Mikael Wood, Los Angeles Times
L’ultimo album del duo di Atlanta prende forma da viaggi che conducono l’ascoltatore in un paesaggio cupo, lungo un’autostrada statunitense, senza alcuna destinazione se non un’intangibile sensazione di libertà. Se nei precedenti lavori Mattiel Brown e Jonah Swilley hanno portato avanti un processo creativo come due menti separate, stavolta esplorano la possibilità di essere un’unica entità. Il risultato è una serie di canzoni coese, sperimentali e ricche di riferimenti. Il dna dei Mattiel è radicato nel rock degli anni sessanta, ma la band si avventura anche in territori più folk, blues e indie, pensando alle Haim e ai Kills, come nel singolo Jeff Goldblum.

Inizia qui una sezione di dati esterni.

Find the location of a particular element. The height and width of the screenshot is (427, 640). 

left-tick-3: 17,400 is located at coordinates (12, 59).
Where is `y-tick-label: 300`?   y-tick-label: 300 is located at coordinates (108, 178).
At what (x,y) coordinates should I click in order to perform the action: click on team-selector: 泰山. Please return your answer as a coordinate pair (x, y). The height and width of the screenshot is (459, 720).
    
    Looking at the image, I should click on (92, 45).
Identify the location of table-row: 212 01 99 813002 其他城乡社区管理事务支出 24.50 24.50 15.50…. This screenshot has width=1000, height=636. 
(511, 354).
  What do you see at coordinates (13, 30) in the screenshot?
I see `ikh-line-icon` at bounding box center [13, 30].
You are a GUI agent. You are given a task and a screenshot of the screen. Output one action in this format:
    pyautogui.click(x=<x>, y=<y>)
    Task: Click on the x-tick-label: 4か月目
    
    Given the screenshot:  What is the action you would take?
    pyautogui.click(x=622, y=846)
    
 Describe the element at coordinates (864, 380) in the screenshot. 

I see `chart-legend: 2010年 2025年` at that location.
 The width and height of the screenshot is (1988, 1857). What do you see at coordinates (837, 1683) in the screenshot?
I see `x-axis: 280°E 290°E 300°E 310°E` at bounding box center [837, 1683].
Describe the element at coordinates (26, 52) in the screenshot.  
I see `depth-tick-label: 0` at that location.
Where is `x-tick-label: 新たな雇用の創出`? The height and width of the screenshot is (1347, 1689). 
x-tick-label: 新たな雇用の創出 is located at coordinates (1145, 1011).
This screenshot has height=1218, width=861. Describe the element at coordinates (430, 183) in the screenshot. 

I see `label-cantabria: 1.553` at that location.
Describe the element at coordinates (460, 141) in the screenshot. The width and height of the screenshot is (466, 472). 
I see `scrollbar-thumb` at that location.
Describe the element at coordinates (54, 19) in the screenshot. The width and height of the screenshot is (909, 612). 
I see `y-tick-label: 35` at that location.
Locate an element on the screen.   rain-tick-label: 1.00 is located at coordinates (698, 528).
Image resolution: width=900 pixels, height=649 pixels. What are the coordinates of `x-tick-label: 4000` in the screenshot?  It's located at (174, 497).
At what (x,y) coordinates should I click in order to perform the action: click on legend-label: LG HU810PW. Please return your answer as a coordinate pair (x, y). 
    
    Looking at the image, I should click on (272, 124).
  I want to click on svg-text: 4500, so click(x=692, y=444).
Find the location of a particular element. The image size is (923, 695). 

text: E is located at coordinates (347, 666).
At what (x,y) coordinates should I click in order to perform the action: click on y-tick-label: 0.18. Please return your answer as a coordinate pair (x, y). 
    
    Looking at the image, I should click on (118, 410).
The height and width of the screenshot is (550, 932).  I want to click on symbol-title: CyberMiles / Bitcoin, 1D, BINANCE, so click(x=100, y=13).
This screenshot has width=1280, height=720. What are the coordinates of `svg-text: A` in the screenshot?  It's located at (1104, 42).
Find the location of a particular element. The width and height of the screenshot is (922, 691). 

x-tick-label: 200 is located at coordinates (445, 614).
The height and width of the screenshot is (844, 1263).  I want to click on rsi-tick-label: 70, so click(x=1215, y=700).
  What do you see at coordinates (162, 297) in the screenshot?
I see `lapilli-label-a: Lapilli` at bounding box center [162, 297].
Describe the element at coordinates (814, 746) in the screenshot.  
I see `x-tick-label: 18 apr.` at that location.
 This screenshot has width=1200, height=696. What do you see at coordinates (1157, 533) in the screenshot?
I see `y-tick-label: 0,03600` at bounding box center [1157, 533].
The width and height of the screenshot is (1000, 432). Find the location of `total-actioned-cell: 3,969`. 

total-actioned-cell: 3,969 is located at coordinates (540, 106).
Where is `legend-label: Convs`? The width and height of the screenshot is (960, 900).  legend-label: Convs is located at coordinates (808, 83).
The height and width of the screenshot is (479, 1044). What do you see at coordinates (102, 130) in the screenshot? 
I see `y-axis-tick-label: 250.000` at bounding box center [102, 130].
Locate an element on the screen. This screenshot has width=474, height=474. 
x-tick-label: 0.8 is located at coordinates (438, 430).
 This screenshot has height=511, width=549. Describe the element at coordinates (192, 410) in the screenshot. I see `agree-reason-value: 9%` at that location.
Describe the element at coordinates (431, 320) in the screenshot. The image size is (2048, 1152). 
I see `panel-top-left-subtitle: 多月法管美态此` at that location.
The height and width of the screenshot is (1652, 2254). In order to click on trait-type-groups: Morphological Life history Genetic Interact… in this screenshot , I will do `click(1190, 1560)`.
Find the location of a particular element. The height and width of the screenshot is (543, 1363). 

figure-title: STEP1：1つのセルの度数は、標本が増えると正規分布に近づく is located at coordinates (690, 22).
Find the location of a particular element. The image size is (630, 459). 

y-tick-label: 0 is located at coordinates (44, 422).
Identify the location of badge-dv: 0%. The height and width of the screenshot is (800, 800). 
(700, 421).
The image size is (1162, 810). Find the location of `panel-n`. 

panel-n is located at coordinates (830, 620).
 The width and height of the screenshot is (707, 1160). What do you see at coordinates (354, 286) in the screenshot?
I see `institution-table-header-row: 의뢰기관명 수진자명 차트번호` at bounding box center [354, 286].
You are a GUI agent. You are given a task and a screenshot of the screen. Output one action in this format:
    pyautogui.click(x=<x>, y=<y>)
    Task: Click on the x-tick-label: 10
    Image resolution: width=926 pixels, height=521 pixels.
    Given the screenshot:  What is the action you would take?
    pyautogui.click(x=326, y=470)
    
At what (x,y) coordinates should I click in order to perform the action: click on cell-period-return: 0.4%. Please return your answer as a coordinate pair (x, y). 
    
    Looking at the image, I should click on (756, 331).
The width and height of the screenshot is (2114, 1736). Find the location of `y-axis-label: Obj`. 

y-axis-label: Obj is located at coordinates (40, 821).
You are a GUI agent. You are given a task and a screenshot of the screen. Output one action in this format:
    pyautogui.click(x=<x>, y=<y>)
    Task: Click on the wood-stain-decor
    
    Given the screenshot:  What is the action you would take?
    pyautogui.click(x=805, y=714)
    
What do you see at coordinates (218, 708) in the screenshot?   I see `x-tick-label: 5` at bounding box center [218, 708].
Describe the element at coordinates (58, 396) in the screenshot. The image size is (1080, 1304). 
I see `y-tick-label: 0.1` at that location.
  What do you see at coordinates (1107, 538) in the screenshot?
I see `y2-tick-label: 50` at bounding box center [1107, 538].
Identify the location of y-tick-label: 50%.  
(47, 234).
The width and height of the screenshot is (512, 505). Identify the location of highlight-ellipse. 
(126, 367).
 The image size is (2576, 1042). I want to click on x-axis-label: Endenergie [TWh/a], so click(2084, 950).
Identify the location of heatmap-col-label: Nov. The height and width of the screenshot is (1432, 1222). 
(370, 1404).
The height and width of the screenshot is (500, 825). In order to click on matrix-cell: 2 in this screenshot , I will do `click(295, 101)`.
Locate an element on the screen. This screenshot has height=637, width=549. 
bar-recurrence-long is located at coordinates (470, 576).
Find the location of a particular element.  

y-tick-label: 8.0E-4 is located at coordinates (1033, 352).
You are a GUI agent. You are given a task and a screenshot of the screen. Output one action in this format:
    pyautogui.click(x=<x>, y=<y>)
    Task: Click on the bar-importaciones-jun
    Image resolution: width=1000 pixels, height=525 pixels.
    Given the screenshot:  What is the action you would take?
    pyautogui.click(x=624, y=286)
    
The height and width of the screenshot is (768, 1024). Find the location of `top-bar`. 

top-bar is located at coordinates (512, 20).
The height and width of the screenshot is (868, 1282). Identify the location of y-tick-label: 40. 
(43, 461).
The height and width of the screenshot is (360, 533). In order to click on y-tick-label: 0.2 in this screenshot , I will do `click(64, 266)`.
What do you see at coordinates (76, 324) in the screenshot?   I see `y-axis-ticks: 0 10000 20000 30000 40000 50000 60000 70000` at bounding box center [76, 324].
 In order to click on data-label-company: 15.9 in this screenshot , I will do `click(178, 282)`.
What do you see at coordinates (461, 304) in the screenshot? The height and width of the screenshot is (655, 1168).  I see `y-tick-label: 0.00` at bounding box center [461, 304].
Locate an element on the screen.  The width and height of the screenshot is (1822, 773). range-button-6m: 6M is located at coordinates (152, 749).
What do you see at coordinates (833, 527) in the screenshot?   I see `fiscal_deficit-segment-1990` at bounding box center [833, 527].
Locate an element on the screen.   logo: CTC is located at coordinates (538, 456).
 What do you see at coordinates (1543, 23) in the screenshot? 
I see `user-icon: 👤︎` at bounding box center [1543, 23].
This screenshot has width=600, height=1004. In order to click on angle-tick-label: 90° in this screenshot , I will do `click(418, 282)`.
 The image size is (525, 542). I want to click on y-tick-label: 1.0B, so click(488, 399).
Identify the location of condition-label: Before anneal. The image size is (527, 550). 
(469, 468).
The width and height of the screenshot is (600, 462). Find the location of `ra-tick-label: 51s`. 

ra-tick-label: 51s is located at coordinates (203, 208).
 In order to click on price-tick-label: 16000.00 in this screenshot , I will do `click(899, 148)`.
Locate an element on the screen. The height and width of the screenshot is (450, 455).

La voce di Mattiel Brown emula perfino il tono enigmatico di Mark Lanegan in Subterranean shut-in blues, lasciando intendere la voglia di provare nuove strade. Un elemento comune nei testi è la ricerca di prospettive diverse sul mondo, narrate con sinuosa nonchalance, che cresce con l’avanzare del disco. Mentre il viaggio di Georgia gothic sta per finire, vi sentirete pervasi da un sentimento di pacata redenzione, che arriva direttamente dai finestrini abbassati e dallo stereo a volume alto.
T. D. Kelly, Loud and Quiet
In settant’anni di carriera Ruggiero Ricci (1918-2012) ci ha lasciato più di cinquecento dischi. Quelli usciti per la Decca sono fondamentali. In venti cd troviamo raccolte le registrazioni che ne forgiarono la leggenda, a cominciare dalle due integrali (1950 e 1959) dei Capricci di Paganini, nei quali il violinista statunitense unisce un virtuosismo inaudito a uno sbalorditivo sprezzo del pericolo. Le stesse virtù sfavillanti sono nei concerti dello stesso Paganini e di Saint-Saëns, Sarasate e Lalo. Eccezionali anche quelli del grande repertorio (Beethoven, Čajkovskij, Mendelssohn, Sibelius, Bruch, Dvořák, Prokofev e Chačaturjan). Le sonate sono altrettanto riuscite. Troviamo due Beethoven con Friedrich Gulda, un’inedita integrale di Brahms con Julius Katchen, e poi Strauss, Prokofev e le sei sonate progressive di Weber con Carlo Bussotti: tutte esecuzioni nelle quali Ricci è sempre straordinariamente espressivo senza mai diventare manierato. Nei pezzi brevi da puro virtuoso (Wieniawski, Bazzini o ancora Paganini) ancor più della tecnica trascendentale colpisce la sfacciata facilità d’esecuzione. Talento sconfinato anche nel repertorio per violino solo (Bach, Bartók, Prokofev, Hindemith, Stravinskij). È un cofanetto imperdibile, una summa enorme e affascinante, finora quasi impossibile da riunire.